[Short exercise 1]
Set down word for word the part of the profile below that runs between "Dr. Strohmeier is" and "surface analysis methods.", inclusive.
Start Document segment
Brian’s research interests involve applications of surface analytical and microscopic techniques for industrial problem solving, product/process development, and the characterization of complex materials. His expertise includes X-ray photoelectron spectroscopy (XPS or ESCA), Auger electron spectroscopy (AES), secondary ion mass spectrometry (SIMS), scanning electron microscopy (SEM), energy dispersive X-ray spectroscopy (EDS), transmission electron microscopy (TEM), and various other spectroscopic techniques. His technical experience includes the study of adhesion, corrosion, oxidation, and wetting phenomena; chemical and plasma modification of material surfaces; and the surface and microscopic characterization of asbestos and associated minerals, catalysts, ceramics, glass and fiberglass, metals, oxides, paints and organic coatings, polymers, semiconductors, and vacuum-deposited thin film materials.

Dr. Strohmeier is the co-inventor of one patent and the author/co-author of 51 publications involving surface and microscopic characterization studies, as well as scientific leadership and management topics. He has authored/co-authored more than 70 conference presentations, 25 of which were invited presentations. Brian also serves as a National Tour Speaker for the American Chemical Society (ACS) on two topics: “Naturally Occurring Asbestos: A Recurring Analytical and Public Policy Challenge” and “The Chemistry of Leadership.” He has also been a short course instructor at past National ACS and Pittsburgh Conference (Pittcon) meetings on the topic: “Leadership Principles for R&D Managers and Scientists.” Brian has served as a trial expert witness on surface analysis methods.
End Document segment
Start Given information
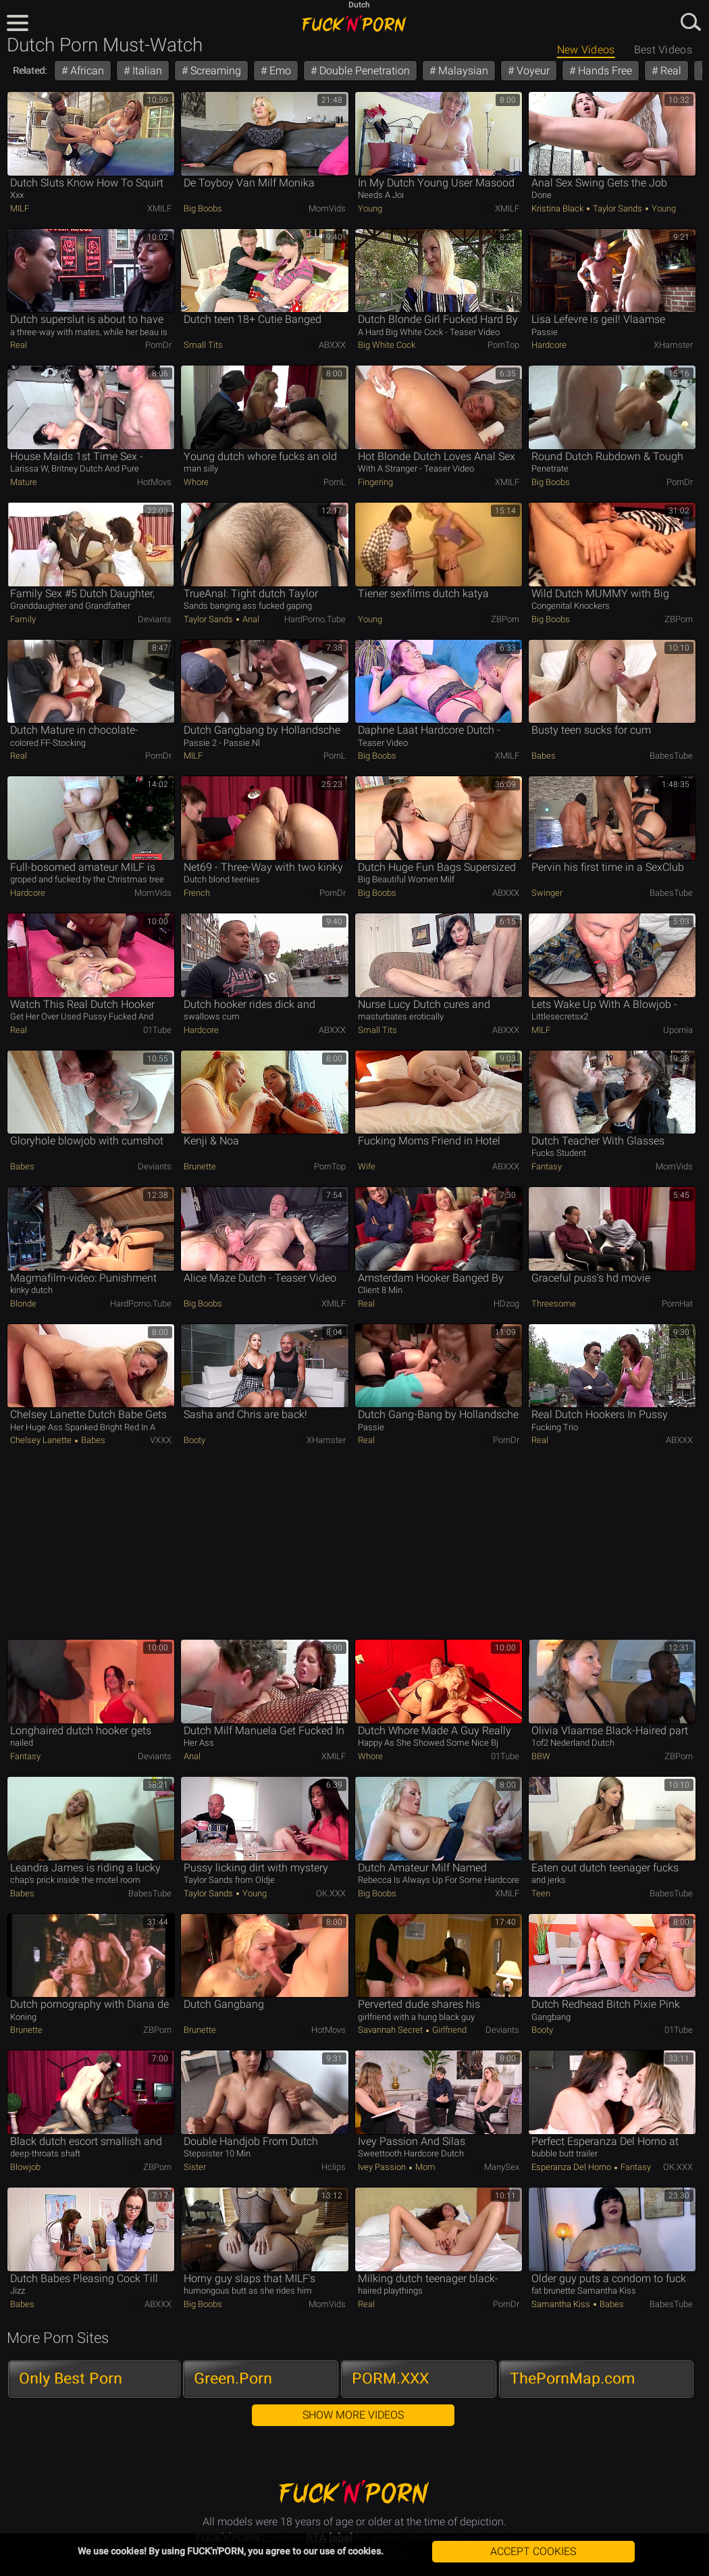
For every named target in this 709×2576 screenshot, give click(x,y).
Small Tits (203, 345)
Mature (23, 482)
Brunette (200, 1166)
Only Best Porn (70, 2378)
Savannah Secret (391, 2030)
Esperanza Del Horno (572, 2167)
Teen (540, 1893)
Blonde (23, 1303)
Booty (194, 1440)
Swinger (546, 893)
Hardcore (549, 345)
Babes (543, 756)
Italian (146, 70)
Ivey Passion (383, 2167)
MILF (19, 208)
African (86, 70)
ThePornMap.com (572, 2378)
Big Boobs (203, 208)
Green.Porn (233, 2378)
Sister (195, 2167)
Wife (366, 1166)
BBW (540, 1756)
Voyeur (532, 70)
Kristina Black (558, 208)
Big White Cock (386, 345)
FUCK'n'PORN (354, 23)
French (197, 893)
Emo (279, 70)
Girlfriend (448, 2030)
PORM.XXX (390, 2378)
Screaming (214, 70)
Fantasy (546, 1166)
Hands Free (603, 70)
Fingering (375, 482)
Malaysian (462, 70)
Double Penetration (363, 70)
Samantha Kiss (561, 2304)
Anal (249, 619)
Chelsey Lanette (42, 1440)
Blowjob (25, 2167)
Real (669, 70)
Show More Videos (353, 2414)
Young (370, 208)
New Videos (586, 49)
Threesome (553, 1303)
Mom (424, 2167)
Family (23, 619)
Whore (196, 482)
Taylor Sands (617, 208)
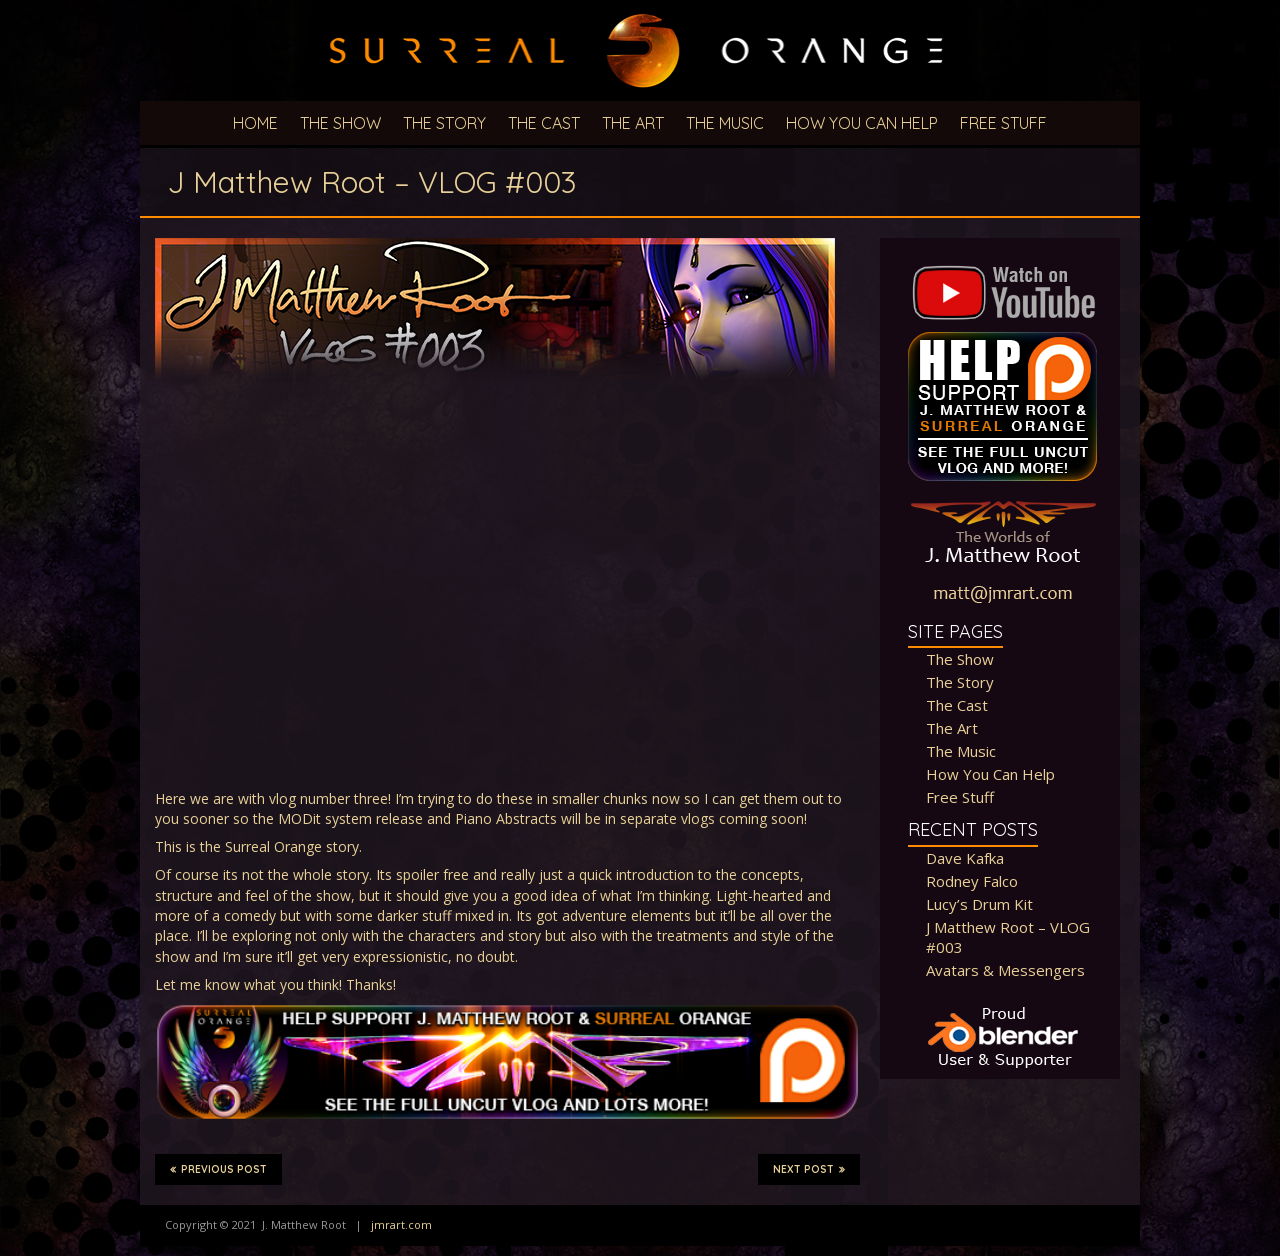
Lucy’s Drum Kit (979, 904)
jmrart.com (401, 1224)
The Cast (544, 123)
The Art (633, 123)
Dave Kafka (965, 858)
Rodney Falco (972, 881)
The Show (340, 123)
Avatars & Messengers (1005, 970)
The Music (725, 123)
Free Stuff (1003, 123)
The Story (444, 123)
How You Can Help (862, 123)
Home (255, 123)
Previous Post (218, 1169)
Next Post (809, 1169)
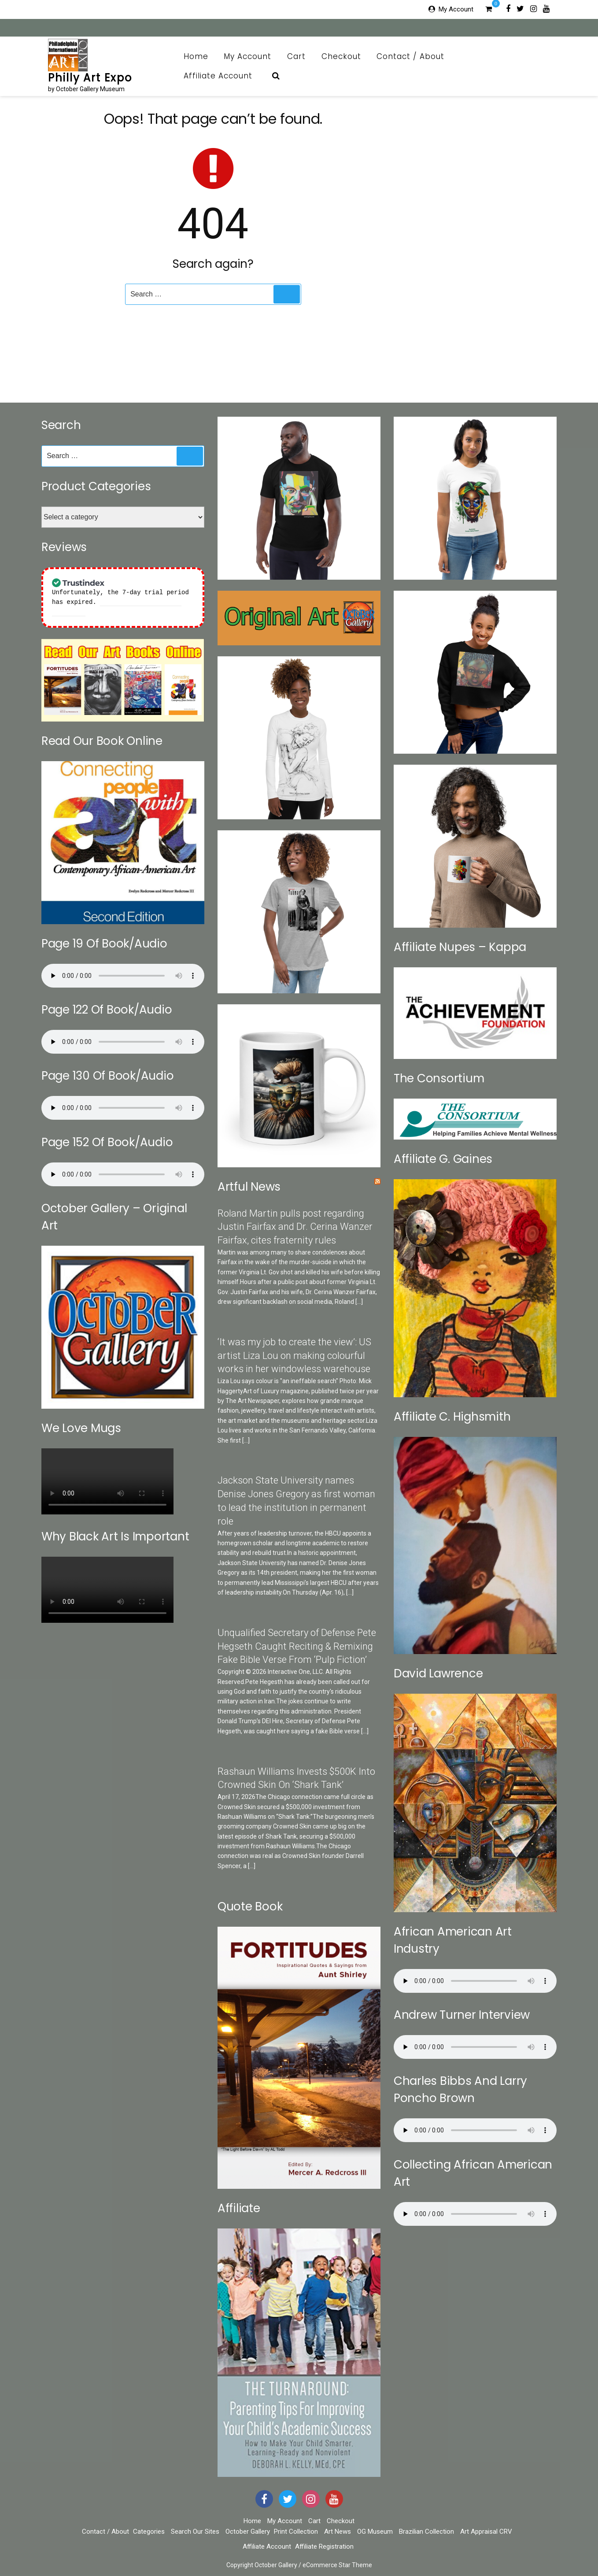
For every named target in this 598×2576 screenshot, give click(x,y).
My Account (456, 9)
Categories (149, 2531)
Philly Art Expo (90, 77)
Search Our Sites (195, 2531)
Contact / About (415, 56)
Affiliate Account (223, 75)
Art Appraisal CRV (486, 2531)
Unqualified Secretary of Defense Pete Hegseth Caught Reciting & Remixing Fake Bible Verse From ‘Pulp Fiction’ (297, 1646)
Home (196, 56)
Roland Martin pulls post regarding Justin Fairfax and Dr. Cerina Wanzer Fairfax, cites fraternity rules (295, 1227)
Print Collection (296, 2531)
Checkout (341, 56)
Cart (296, 56)
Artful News (249, 1187)
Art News (337, 2531)
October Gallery (247, 2531)
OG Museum (375, 2531)
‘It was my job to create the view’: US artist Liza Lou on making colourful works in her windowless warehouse (294, 1355)
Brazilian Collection (426, 2531)
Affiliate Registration (324, 2546)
End Given information
[Short exercise 2]
Resize the records above from their start through the line holding "Malaysian (462, 70)", inclusive, giving only those lines, requests included, with every coordinate in the answers multiplied by 1.35 and rounded to a whole number, halves up. Leave the pictures out.

[Final answer 1]
Dr. Strohmeier is the co-inventor of one patent and the author/co-author of 51 publications involving surface and microscopic characterization studies, as well as scientific leadership and management topics. He has authored/co-authored more than 70 conference presentations, 25 of which were invited presentations. Brian also serves as a National Tour Speaker for the American Chemical Society (ACS) on two topics: “Naturally Occurring Asbestos: A Recurring Analytical and Public Policy Challenge” and “The Chemistry of Leadership.” He has also been a short course instructor at past National ACS and Pittsburgh Conference (Pittcon) meetings on the topic: “Leadership Principles for R&D Managers and Scientists.” Brian has served as a trial expert witness on surface analysis methods.

[Final answer 2]
For every named target in this 709×2576 screenshot, give click(x,y).
Small Tits (274, 466)
Mature (31, 651)
Brunette (270, 1574)
Only Best Porn (95, 3210)
Savannah Secret (528, 2741)
Esperanza Del Horno (772, 2925)
Teen (729, 2556)
Blonde (31, 1759)
Booty (262, 1944)
Swinger (737, 1206)
Hardcore (741, 466)
Babes (733, 1021)
Italian (197, 95)
Ivey Passion (517, 2925)
MILF (26, 281)
African (116, 95)
ThePornMap.com (772, 3210)
Big Boobs (274, 281)
Green.Porn (315, 3210)
Sister (263, 2925)
Wife (494, 1574)
BBW (729, 2371)
Voyeur (718, 95)
Kristina Black (753, 281)
Big White Cock (521, 466)
FUCK'n'PORN (478, 31)
French (266, 1206)
Emo (377, 95)
Girlfriend (605, 2741)
PORM.XXX (527, 3210)
Screaming (289, 95)
Fantasy (737, 1574)
Hands Free (814, 95)
Fingering (506, 651)
Malaysian (624, 95)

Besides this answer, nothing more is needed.